• _Takenlijst_
• a. Over welk onderwerp gaat het vierde boek van het Wetboek van Rechtsvordering volgens de aantekeningen over burgerlijk procesrecht?
• b. Herschrijf het stuk van "Titel 1: algemene" tot "buitenlandse rechter bevoegd?" uit de aantekeningen over burgerlijk procesrecht. Vervang daarin "rechtsmacht" door "bevoegdheid".

• _Uitgelezen tekst_
Burgerlijk procesrecht – Week 1
Structuur van het Wetboek van Rechtsvordering
Wetboek bestaat uit vier boeken
- Vier boeken
1. Van proces tot uitspraak
2. Tenuitvoerlegging
3. Bijzondere typen procedures
4. Arbitrage
- Structuur Boek 1
Steeds twee vragen stellen
o Gaat de casus over procederen in eerste aanleg, tweede aanleg (appel) of derde aanleg
(cassatie)?
Titel 1: algemene bepalingen
o Gaat de casus over procederen op basis van een vordering (dagvaardingsprocedure) of
een verzoek (verzoekschriftprocedure)!
Dagvaarding: titel 2
Verzoekschrift: titel 3
Bevoegdheden
Stappenplan
- De rechtsmacht van de Nederlandse rechter (de nationale ‘waar’-vraag)
Alleen relevant als zich internationale aspecten voordoen in de voorliggende casus!
Komt aan de Nederlandse rechter rechtsmacht toe of is een buitenlandse rechter bevoegd?

• _Uitgelezen gegevens_
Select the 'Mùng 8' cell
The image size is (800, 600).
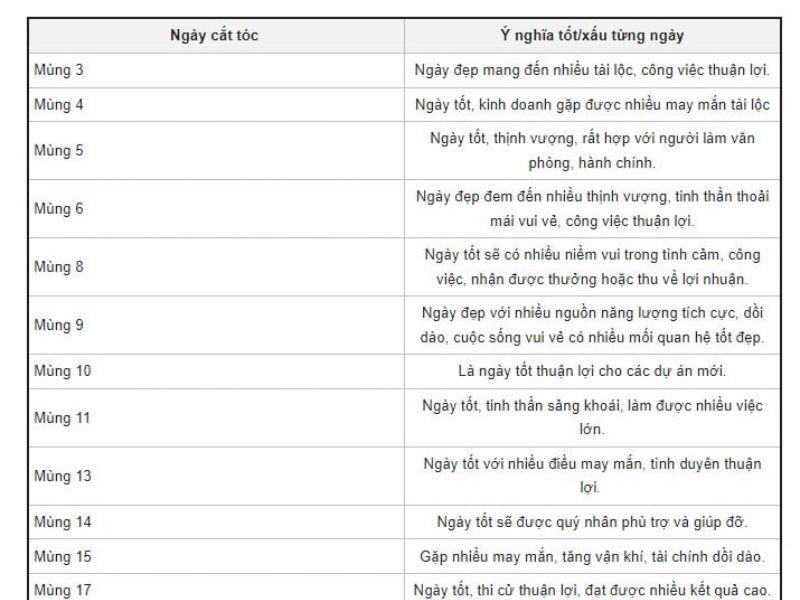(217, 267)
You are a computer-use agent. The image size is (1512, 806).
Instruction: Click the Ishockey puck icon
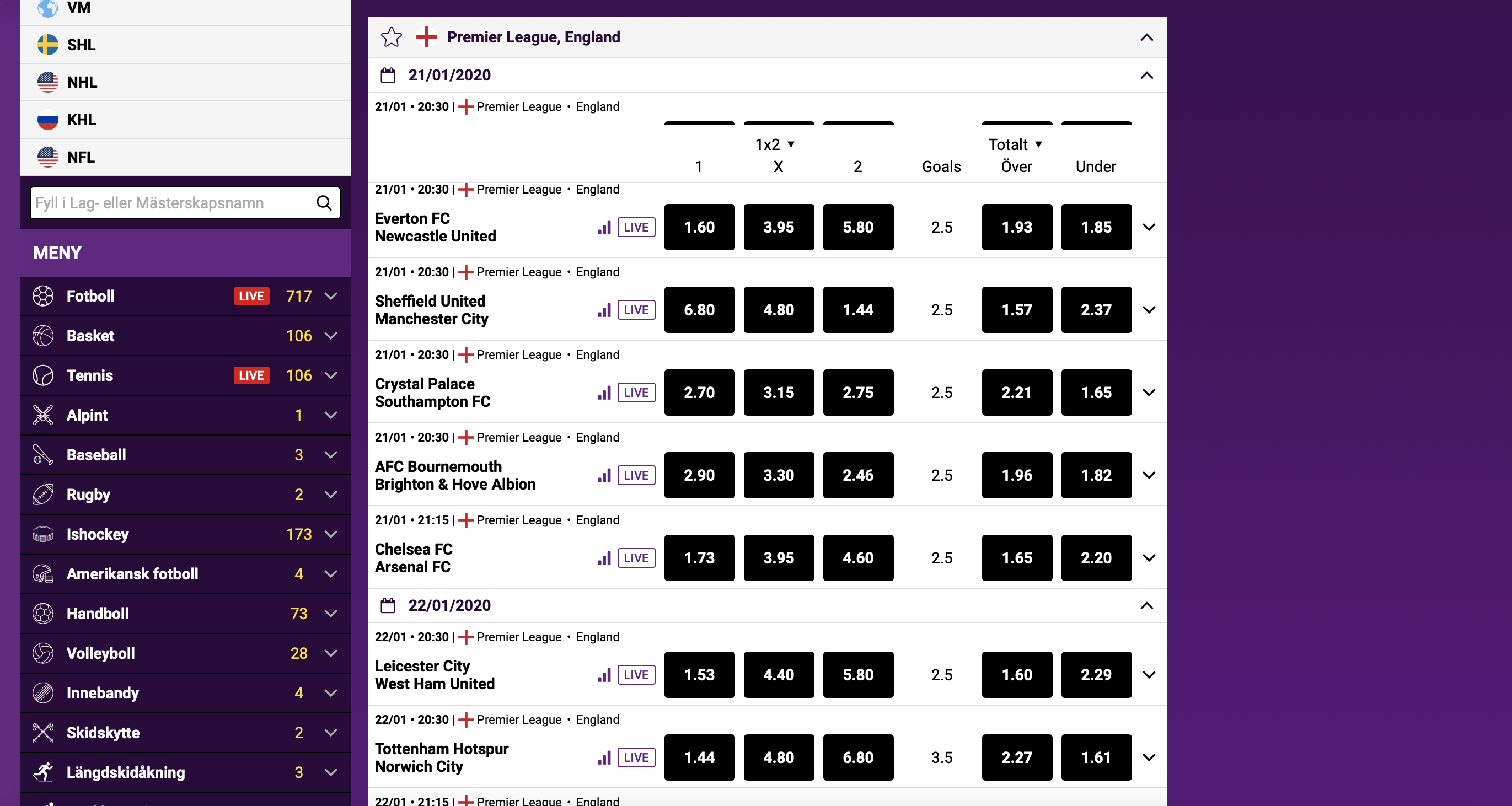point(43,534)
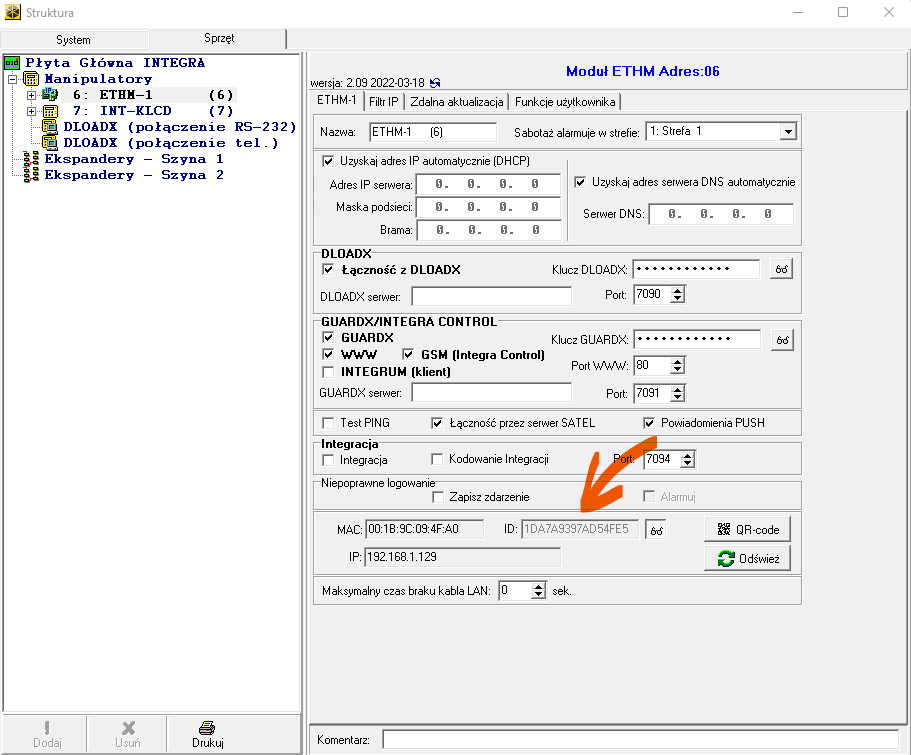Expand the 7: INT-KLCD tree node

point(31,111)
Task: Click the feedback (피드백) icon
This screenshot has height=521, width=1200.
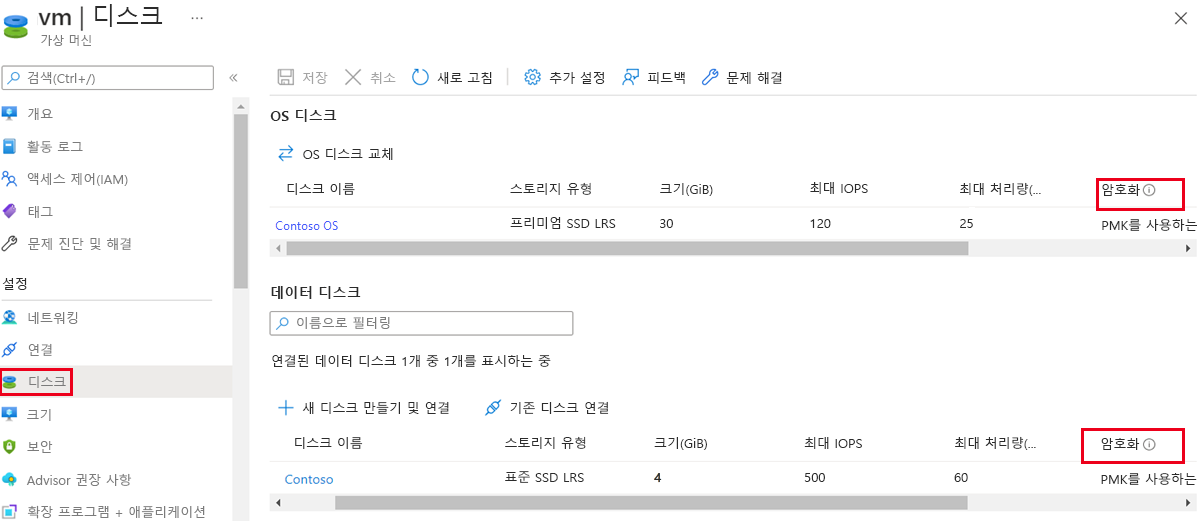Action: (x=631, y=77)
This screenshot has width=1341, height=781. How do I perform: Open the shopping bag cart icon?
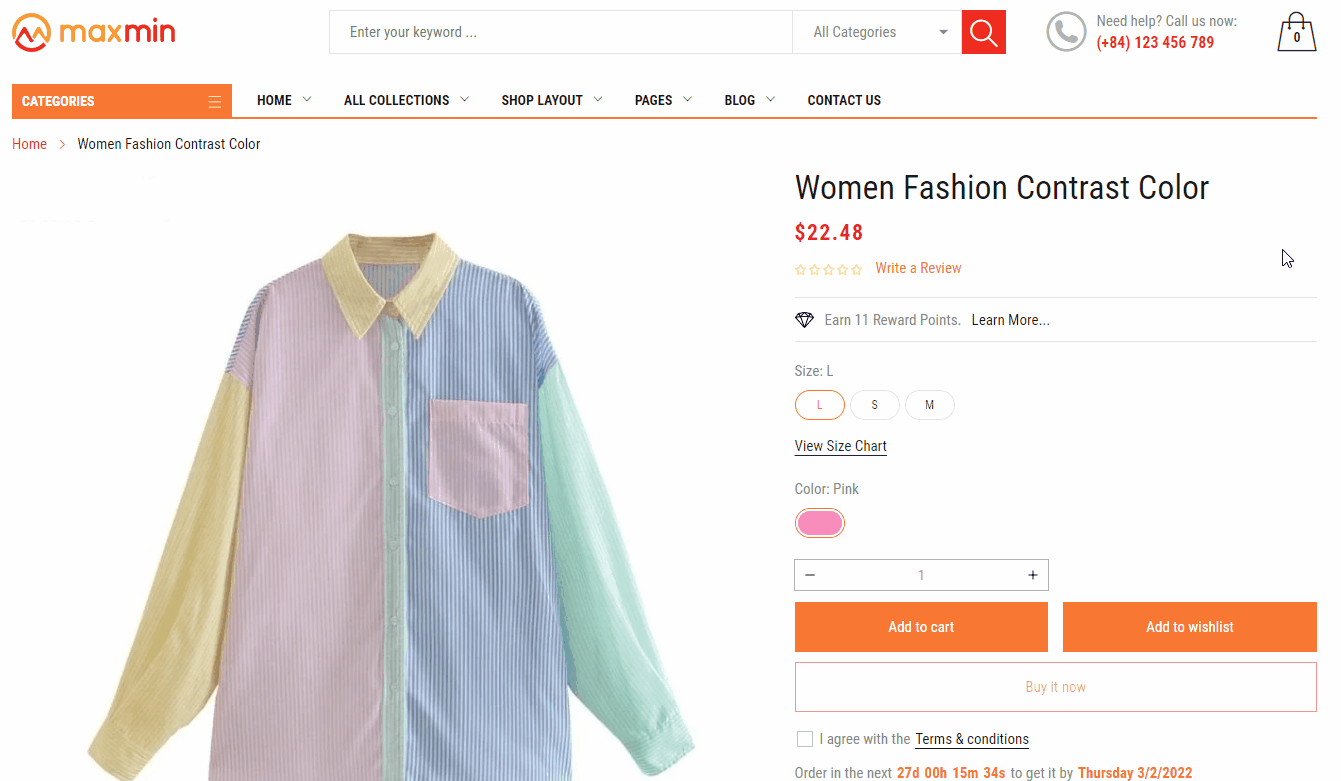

==

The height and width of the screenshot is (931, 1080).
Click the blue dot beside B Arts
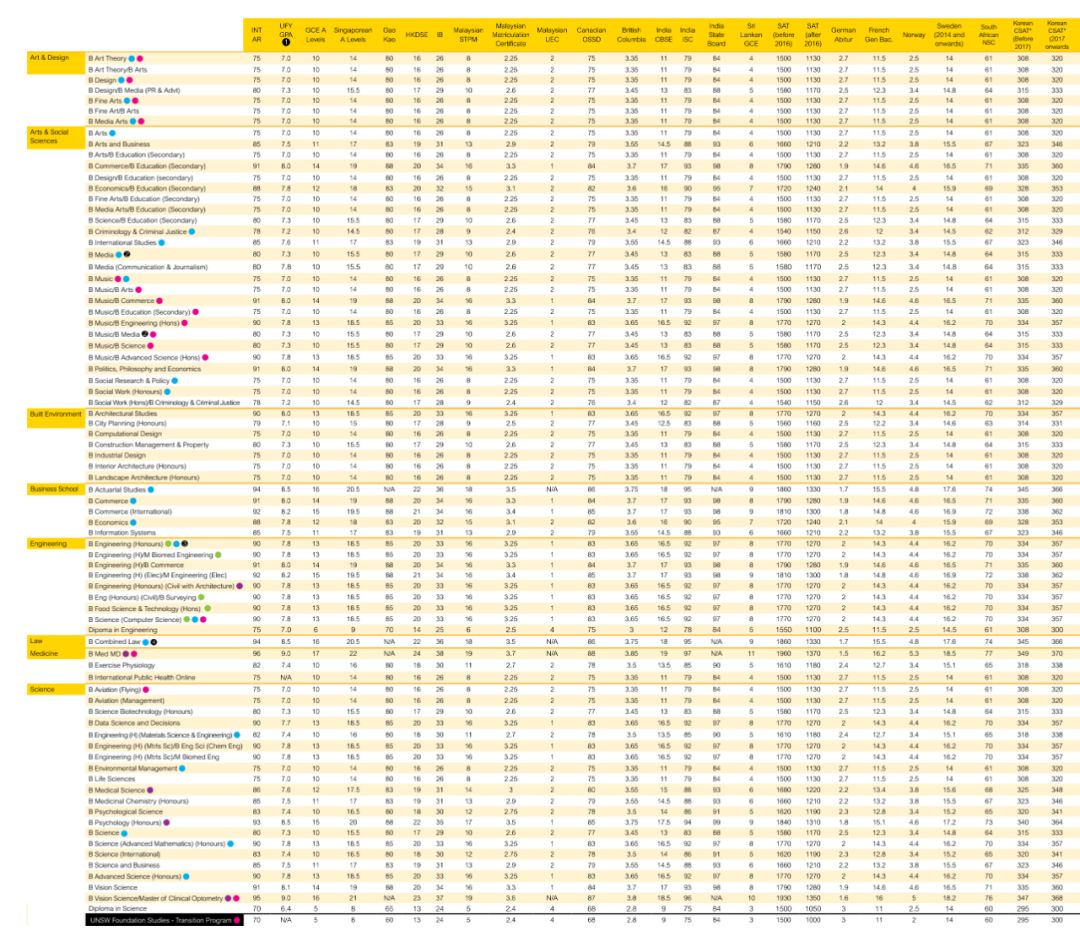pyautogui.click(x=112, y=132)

• _Geschreven antwoorden_
• a. Arbitrage.

• b.
Titel 1: algemene bepalingen
o Gaat de casus over procederen op basis van een vordering (dagvaardingsprocedure) of
een verzoek (verzoekschriftprocedure)!
Dagvaarding: titel 2
Verzoekschrift: titel 3
Bevoegdheden
Stappenplan
- De bevoegdheid van de Nederlandse rechter (de nationale ‘waar’-vraag)
Alleen relevant als zich internationale aspecten voordoen in de voorliggende casus!
Komt aan de Nederlandse rechter bevoegdheid toe of is een buitenlandse rechter bevoegd?